Simulate artificial data matrix based on 5-point-Likert response

Hi everyone. I need your help. Could someone tell me how to simulate matrix data based on Likert-scale response (5-point Likert scale – 1-Extremely Unhappy, 2-Unhappy,3-Neutral,4-Happy,5-Extremely Happy). I need to simulate artificial data for 5 different constructs/domains with 10 items each for sample size, N=100. I also assumed each of the items has factor loading 0.7. I already installed fabricatr, likert and psych packages and I was trying to create this simulated data but wasn’t able to do it. Could one help me how to get this? Thank you in advance.

fabricatr is likely not the best tool for creating random matrices - most of the functionality is built for data frames.

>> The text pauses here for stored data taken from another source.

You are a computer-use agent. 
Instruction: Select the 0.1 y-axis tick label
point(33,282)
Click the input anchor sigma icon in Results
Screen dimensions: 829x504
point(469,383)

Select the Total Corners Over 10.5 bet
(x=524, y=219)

Cribbing heavily from http://dwoll.de/rexrepos/posts/multFA.html :

N <- 100

Lambda <- diag(.7, 5)[rep(1:5, each=10),]

P <- nrow(Lambda)
Q <- ncol(Lambda)

FF <- MASS::mvrnorm(N, rep(0, Q), diag(Q))
E  <- MASS::mvrnorm(N, rep(0, P), diag(P))
X  <- FF %*% t(Lambda) + E

Then you can use whatever likert functions you like to map the gaussian variables to discrete scales.

thank you for response

A v belated reply to this, as I think it answers a question I had. I am simulating data where before and after intervention, each participant has N items that are responded to and are correct/incorrect, so the resulting data are integers. I was originally simulating this using binomial, but then wondered if it would be better to simulate as continuous normal and then convert to integer.
There are 2 reasons I was pondering this: first, I have to estimate a treatment effect to be added. In reality these effects can only be whole integers, but I wondered if it made more sense to model it as a continuous effect, and then again convert resulting score to integer.
2nd reason is that I am guessing this may get more critical with small N items.
I am sure I could check this empirically to see what difference it makes, but if there is a good logic for preferring one approach to simulation (ie simulate as rnorm and then convert into integer, or simulate using binomial), that would be good to know.

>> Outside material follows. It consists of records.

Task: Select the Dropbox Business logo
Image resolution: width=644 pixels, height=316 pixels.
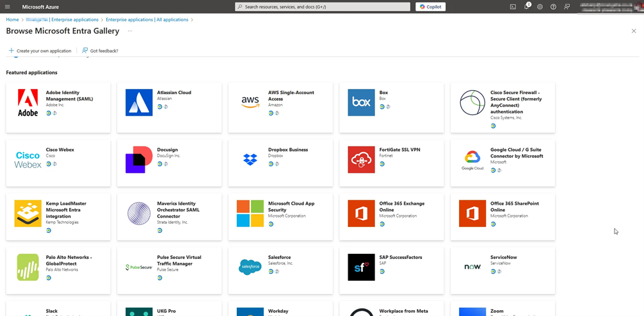Action: pyautogui.click(x=250, y=159)
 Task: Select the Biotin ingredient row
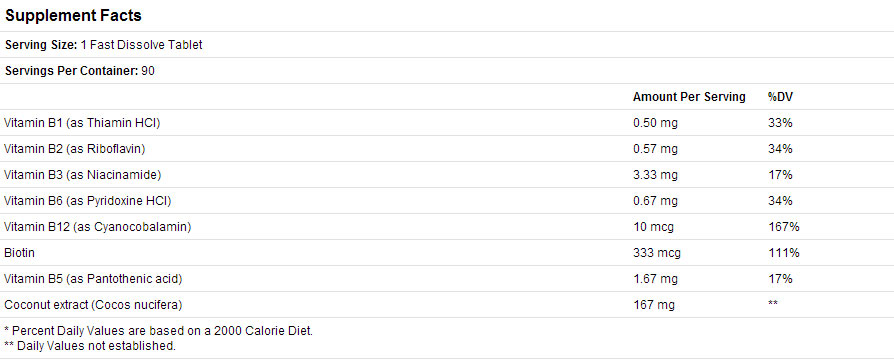[x=447, y=253]
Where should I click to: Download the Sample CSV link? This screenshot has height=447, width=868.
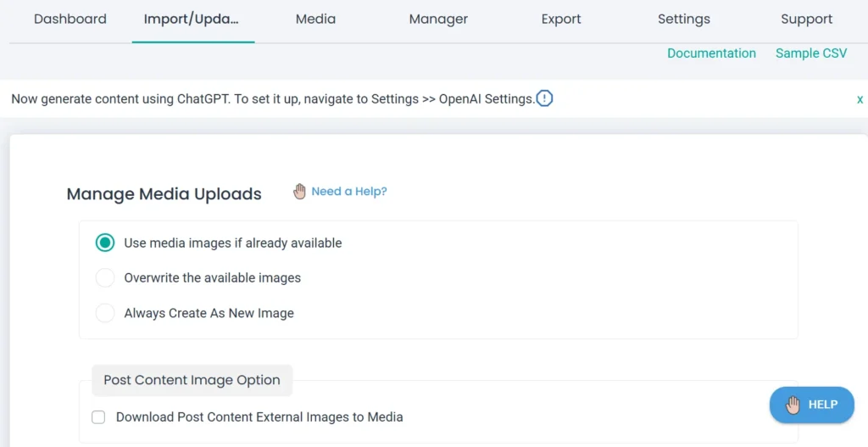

Generally I would match up distribution for data generation with the assumptions of your model, which is best-case for a given sample size; if you took a gaussian variate and binned it, that would correspond to a probability model with an oprobit link - I’m told that is old fashioned for IRT but it can work well.

You can also simulate how bad your model fit degrades when its assumptions don’t match the data generating process.